Le Rhin était autrefois l’un des fleuves les plus riches en saumons atlantique dans le monde. Une espèce qui a presque disparu dans les années 1960 à cause de l’aménagement du fleuve et de la pollution. Martin Gerber est pisciculteur à Obenheim en Alsace. Il participe avec ténacité à la réintroduction de cette espèce dans le Rhin depuis trente ans.
L’hiver, c’est la période de remontée des saumons dans le Rhin, ils tentent de retrouver l’endroit où ils ont grandi dans les affluents du fleuve pour se reproduire. C’est un moment crucial pour Martin Gerber. Ce pisciculteur bas-rhinois peut capturer quelques spécimens adultes grâce à un piège placé dans la passe à poisson du barrage d’Iffezheim.
Ces saumons peuvent alors servir de géniteurs pour produire une descendance capable de boucler leur cycle de migration. Des milliers d’œufs issus de cette reproduction assistée en pisciculture sont redistribués à part égale entre la Suisse, l’Allemagne et la France.

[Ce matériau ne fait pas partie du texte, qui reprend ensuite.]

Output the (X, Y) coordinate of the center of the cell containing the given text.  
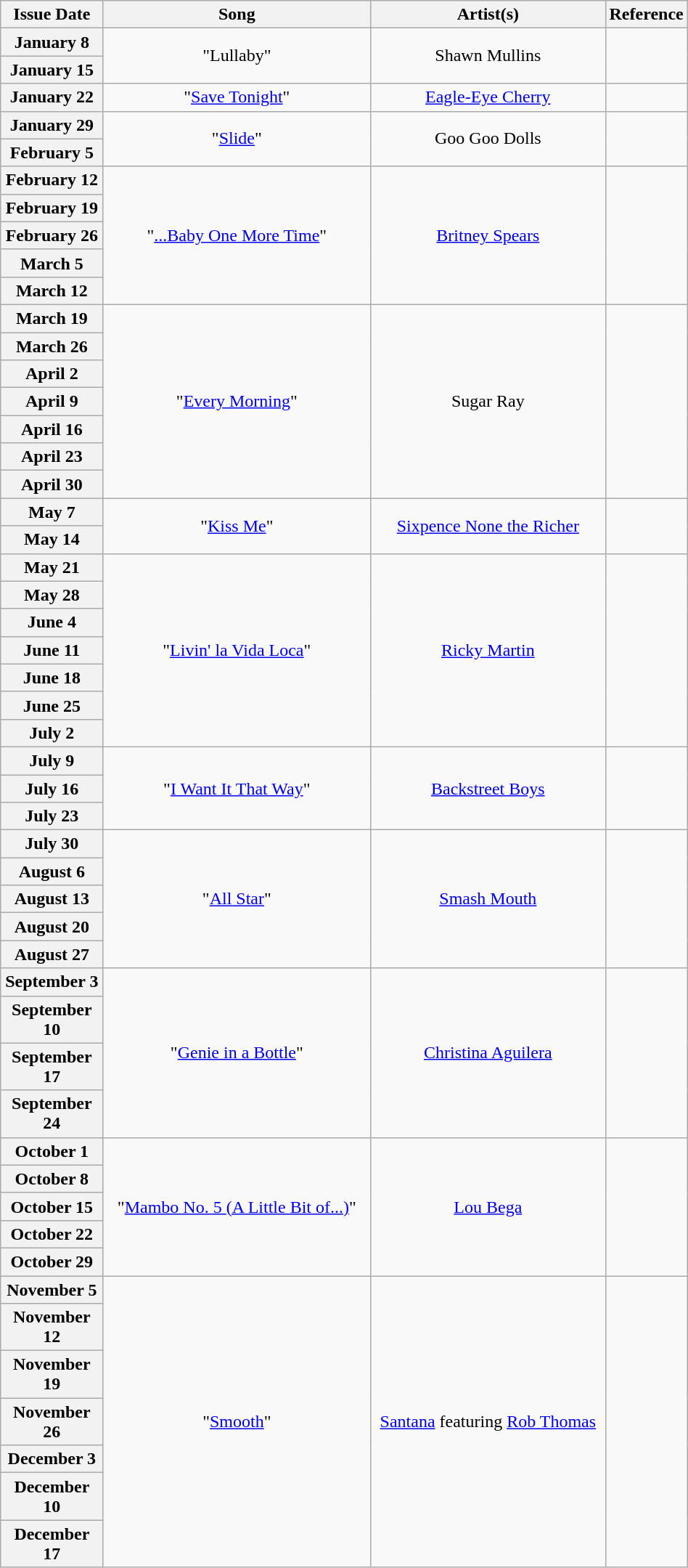
February 26 (52, 235)
June 11 (52, 650)
"All Star" (237, 898)
October 8 (52, 1178)
February 19 (52, 208)
October 29 (52, 1261)
"Lullaby" (237, 56)
January 8 (52, 42)
April 16 (52, 429)
July 23 (52, 816)
Santana featuring Rob Thomas (488, 1420)
February 12 (52, 180)
October 22 (52, 1233)
Song (237, 15)
"Mambo No. 5 (A Little Bit of...)" (237, 1205)
September 24 (52, 1113)
"...Baby One More Time" (237, 235)
"Smooth" (237, 1420)
Sixpence None the Richer (488, 525)
Eagle-Eye Cherry (488, 97)
"Kiss Me" (237, 525)
July 30 (52, 843)
November 12 (52, 1327)
June 18 (52, 677)
November 5 (52, 1288)
January 15 (52, 70)
December 10 (52, 1495)
August 13 (52, 898)
"I Want It That Way" (237, 787)
February 5 (52, 152)
November 26 (52, 1421)
Artist(s) (488, 15)
September 10 (52, 1019)
"Slide" (237, 139)
Ricky Martin (488, 650)
March 19 (52, 318)
March 5 (52, 263)
March 26 (52, 346)
Shawn Mullins (488, 56)
"Genie in a Bottle" (237, 1052)
November 19 (52, 1373)
December 17 (52, 1543)
August 27 (52, 954)
April 9 (52, 401)
Christina Aguilera (488, 1052)
June 4 (52, 622)
August 20 (52, 926)
July 16 (52, 787)
September 17 (52, 1065)
December 3 (52, 1458)
Reference (646, 15)
May 28 (52, 594)
May 21 (52, 567)
April 30 (52, 484)
Issue Date (52, 15)
August 6 (52, 871)
June 25 (52, 705)
Goo Goo Dolls (488, 139)
May 14 (52, 539)
January 29 (52, 125)
Backstreet Boys (488, 787)
July 9 (52, 760)
May 7 (52, 512)
March 12 (52, 290)
"Every Morning" (237, 401)
October 1 (52, 1150)
July 2 (52, 732)
"Save Tonight" (237, 97)
April 23 (52, 456)
"Livin' la Vida Loca" (237, 650)
Lou Bega (488, 1205)
January 22 (52, 97)
Smash Mouth (488, 898)
Sugar Ray (488, 401)
Britney Spears (488, 235)
October 15 (52, 1205)
September 3 (52, 981)
April 2 (52, 374)
Locate the cell with the specified text and output its [x, y] center coordinate. 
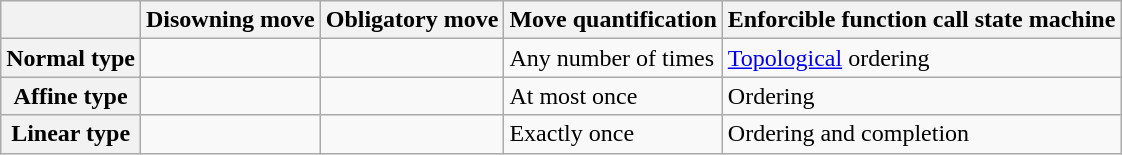
At most once [613, 96]
Ordering and completion [922, 134]
Ordering [922, 96]
Enforcible function call state machine [922, 20]
Topological ordering [922, 58]
Move quantification [613, 20]
Normal type [71, 58]
Exactly once [613, 134]
Linear type [71, 134]
Any number of times [613, 58]
Obligatory move [412, 20]
Affine type [71, 96]
Disowning move [230, 20]
Return the [X, Y] coordinate for the center point of the cell that contains the specified text.  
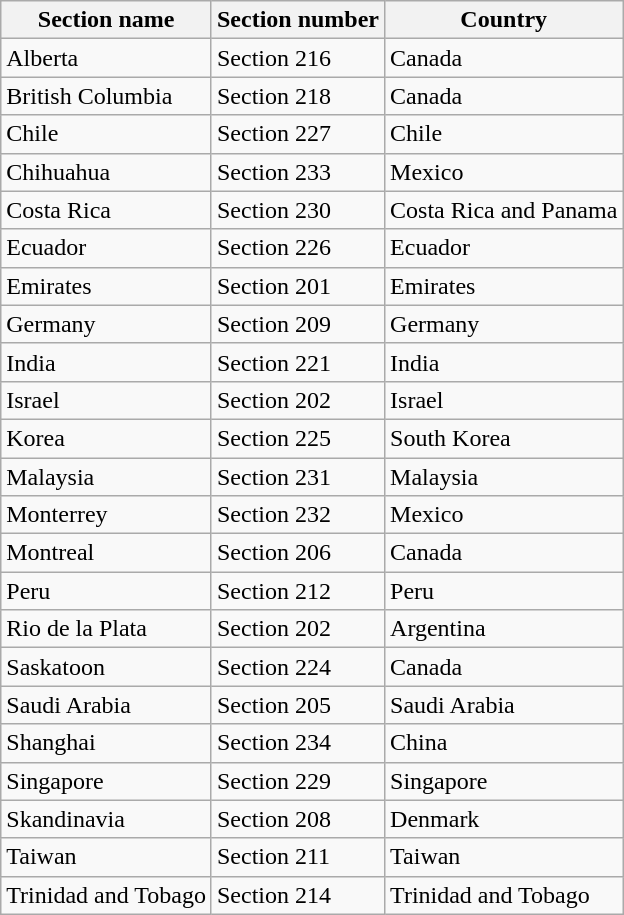
Montreal [106, 553]
Korea [106, 438]
Alberta [106, 58]
Section 230 [298, 210]
Rio de la Plata [106, 629]
Section 224 [298, 667]
Section 212 [298, 591]
South Korea [504, 438]
Denmark [504, 819]
Section 211 [298, 857]
Section 221 [298, 362]
Monterrey [106, 515]
Section 225 [298, 438]
Section 218 [298, 96]
Section number [298, 20]
Section 227 [298, 134]
Section 205 [298, 705]
Section 229 [298, 781]
Saskatoon [106, 667]
Section 233 [298, 172]
Section 206 [298, 553]
Section name [106, 20]
Costa Rica [106, 210]
Costa Rica and Panama [504, 210]
Section 214 [298, 895]
Section 232 [298, 515]
Chihuahua [106, 172]
China [504, 743]
Section 216 [298, 58]
Argentina [504, 629]
Section 208 [298, 819]
Section 234 [298, 743]
Section 231 [298, 477]
Section 226 [298, 248]
Country [504, 20]
Section 201 [298, 286]
British Columbia [106, 96]
Shanghai [106, 743]
Section 209 [298, 324]
Skandinavia [106, 819]
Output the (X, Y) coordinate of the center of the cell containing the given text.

Après éclosion, c’est au bout de six mois que les petits poissons sont lâchés dans les affluents du Rhin, ils mesurent à peine quelques centimètres. Il s’agit du plan de réintroduction du saumon dans le Rhin mis en place depuis les années 1990.
C’est des miraculés. 90% des prises sont issus de piscicultures
Martin GerberPisciculteur
Martin Gerber explique tout en remontant deux magnifiques saumons pris au piège : "C’est des miraculés. 90% des prises sont issus de piscicultures. Ils ont parcouru 5.000 kilomètres d’ici au Groenland aller-retour ! Ils ont échappé aux turbines hydroélectriques, aux silures de plus en plus nombreux aux cormorans et à la pêche illicite dans l’estuaire."
Le cycle de migration de ce poisson démarre par une période de deux ans en eau douce, il rejoint la mer au bout de 700 kilomètres en Hollande puis il nage jusqu’au Groenland avant de revenir au bout d’une période de un à trois ans pour se reproduire.
Un plan de réintroduction du saumon dans le Rhin mis en place il y a trente ans
Les deux poissons pris dans la nasse sont impressionnants, ils mesurent un mètre et pèsent presque dix kilos. Martin en saisit un à l’aide d’une épuisette à maille fine et le plonge dans un bain anesthésiant. Le poisson se calme immédiatement, on ne risque pas de le blesser.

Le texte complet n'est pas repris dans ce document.